The scene dissolves into one in which Adrienne and Carroway are facing each other in the same office. Carroway tells Adrienne that he has put together a dossier of his wife’s deceptions, neglecting his business and his health in the process. He has learned, he says, that Anna Marie is having a serious affair with either a politician or a psychologist. Carroway picks up his reflection in an ornamental mirror on the wall. He watches himself cry. I hate my life, he says. It’s a strain to keep up pretenses. You know what I’m saying?

Adrienne nods. If the way you live gives you pain, Carroway, it might make sense to try something else, she says. No?

It’s important for me to hear that, Carroway says. You’re good for me, Dr. Tipton.

“When he leaves, Adrienne remains in her seat, staring at the vacated chair.

We notice Carroway hanging around the Tiptons’ brownstone after his session is over. Yuri passes him; the men take each other’s measure.

The camera picks up Adrienne and Yuri having dinner together in their formal dining room. Yuri is saying if Adrienne wants to do it, he’ll do the television show with her. Adrienne says she still hasn’t made up her mind on the issue. Their 11 year old daughter, Rebecca, comes in, wanting to know if her parents have any objection to her smoking grass, just a little to see what it’s like, with her best friend Dora. Absolutely no, honey, Adrienne says. Yuri says he thinks it would be a good idea if Rebecca waited until she was a little older. How much older? Rebecca asks. Thirty years older, says Yuri. After Rebecca has gone, Yuri says maybe they ought to take her out of the progressive private school she’s in and put her in a more traditional place where they don’t start smoking marijuana until they’re twelve. Adrienne says she trusts Rebecca to make the wise choice. I think she’s wonderful too, Yuri says.

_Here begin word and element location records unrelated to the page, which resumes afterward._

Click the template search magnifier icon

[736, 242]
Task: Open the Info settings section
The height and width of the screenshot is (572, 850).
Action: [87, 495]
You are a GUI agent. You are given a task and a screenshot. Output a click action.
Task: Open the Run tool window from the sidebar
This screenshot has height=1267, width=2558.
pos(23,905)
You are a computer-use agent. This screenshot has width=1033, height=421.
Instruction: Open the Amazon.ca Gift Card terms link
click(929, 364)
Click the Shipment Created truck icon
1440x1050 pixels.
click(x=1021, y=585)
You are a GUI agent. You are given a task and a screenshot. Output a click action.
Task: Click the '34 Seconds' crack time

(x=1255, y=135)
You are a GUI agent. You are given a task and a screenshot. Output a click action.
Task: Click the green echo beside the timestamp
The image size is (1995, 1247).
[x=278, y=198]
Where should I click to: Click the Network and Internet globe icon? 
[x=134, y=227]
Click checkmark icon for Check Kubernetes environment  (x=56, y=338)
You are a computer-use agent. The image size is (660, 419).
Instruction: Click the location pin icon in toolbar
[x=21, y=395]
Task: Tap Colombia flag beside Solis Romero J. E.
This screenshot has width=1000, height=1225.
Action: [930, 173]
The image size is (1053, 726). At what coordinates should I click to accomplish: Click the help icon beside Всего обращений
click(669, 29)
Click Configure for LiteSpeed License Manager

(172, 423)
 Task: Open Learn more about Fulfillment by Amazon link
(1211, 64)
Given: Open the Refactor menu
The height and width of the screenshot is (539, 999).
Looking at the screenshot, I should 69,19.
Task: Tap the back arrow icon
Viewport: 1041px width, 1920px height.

When Yuri asks if Carroway has gotten easier to deal with, we cut to Anna Marie and Carroway at a more elaborate table in another dining room, sniffing cocaine. Carroway kisses the palm of his wife’s hand as she studiously inhales, Anna Marie looking off with sultry indifference into the distance. What’s going on? he asks. When she doesn’t answer, he bends back one of her fingers. Don’t, she says.

We cut back to Yuri and Adrienne, their images superimposed over Carroway and Anna Marie. Carroway is one of the most open people I’ve ever met, Adrienne is saying. It’s a deceptive mode, Yuri says. The man’s manipulative.

Through the use of montage, we see Yuri meet with a succession of patients, repeating himself, striking similar attitudes again and again. At some point there is a changing of the guard, Adrienne descending the steps to the office as Yuri goes upstairs to the apartment. He stops to give her a hug. What’s this? she says.